Monday, March 23, 2020

A walk in the park...

Back on March 8th Andrew and I visited Dabney State Park, just east of Portland. He was trying his luck with some low tech fishing (using the basic idea of Tenkara) in the Sandy river and I went exploring. This was my first exciting find...

There was no explanation of how this upside down tree stump came to be here. Thanks to "Hans" and a couple of others I 'm now seeing this as the (possibly dead) Camperdown Elm that I should have seen it as to begin with. Duh.

Naturally I looked at it and imagined all the opportunities to place plants in those voids.

Just imagine!

Moss was everywhere here, it was a green world.

With a few splashes of pink.

And blue, courtesy of that spring sky.

These shelf fungus looked a little like sea-shells.

A few even had moss growing on them.

These definitely looked like shells.

Or coral.

This sign was hilarious. There was nobody around and yet, reserved.

Another head-scratcher. Bamboo, in a state park?

I asked my friend Evan (bamboo expert that he is) why he thought anyone would plant bamboo in a state park. He stopped to look at the big picture and pointed out this is not pristine wilderness. In fact the park is named after Richard T. Dabney and his wife Martha, who maintained a summer house at the park site until Richard died in 1916. The park wasn't park was acquired by the state until between 1945-1968. Who knows what went on there? Evan also put a name to those bright green leaves below the bamboo, vinca. Ugh.

Of course there were lush ferns everywhere.

That path is a hard surface, it's become covered in moss. The PNW version of the yellow brick road...

There's my fisherman, he was easy to track down thanks to the bright blue jacket.

I first saw this unusual moss at the Oregon Zoo (here), I was thrilled to see it again.

I wish it were in my garden.


Wouldn't it have been fun to work a couple plastic figures (cavemen maybe?) into this scene?

And maybe tuck a plastic spider in here.


We ended our adventure near the boat ramp, where there were picnic facilities.

Weather Diary, Mar 22: Hi 63, Low 34/ Precip 0

All material © 2009-2020 by Loree Bohl for danger garden.

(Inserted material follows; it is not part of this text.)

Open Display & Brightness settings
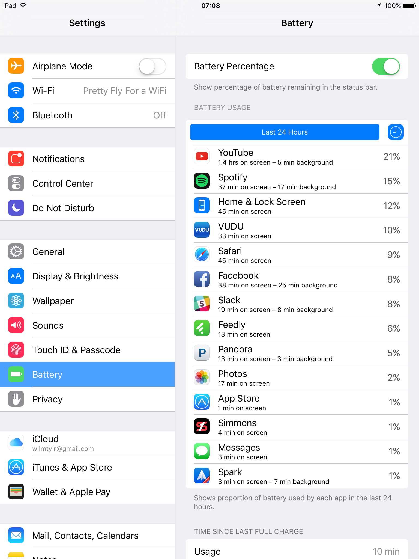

Unauthorized reproduction prohibited and just plain rude.


  1. Looks like a beautiful place for a walk. I can picture that gorgeous tree sculpture in your garden festooned with bromeliads, ferns and tillandsias. Was Andrew succussful in his quest?

    1. I would love to have that tree sculpture in my garden! Andrew's just doing catch and release and he did catch a small fish.

  2. The upside down stump appears to be a dead Camperdown Elm, possibly?

  3. It looks like a great place to wander - and little need for active "social distancing" either! The upside-down tree is fantastic, as is that shelf fungus, something I've never seen before. The moss and ferns, something you don't find here in profusion, is lovely too. I'll echo Elaine's question - did Andrew catch anything?

    1. Just one. He's doing catch and release so I can't say whether or not it was any good...

  4. What a boost to my spirits to look at all that beauty. Love the tree root sculpture; perfect even without plants. And the moss road.

  5. The PNW has the most amazing moss! I love the mossy walkway, though one probably has to be careful not to slip, I imagine. I wonder what made those tree roots so gnarled and compact? Perhaps it grew wedged between boulders then was uncovered by erosion? Regardless, it is pretty interesting as sculpture.

    1. I was afraid the pathway would be slippery, but even I (a klutz) did not find it so. I was pointed out to me that perhaps those aren't tree roots but the interesting branching structure of a Camperdown Elm. Makes sense.

    2. Oh, yes, I can see that now.

  6. That upside down stump makes a very interesting sculpture. All that moss! Be still my heart. Love moss. AND that fern growing out of a huge rotting moss covered tree. Too much fun.

  7. What a beautiful place. Fabulous moss. The yellow green road to beauty. I think Hans has it, Camperdown Elm.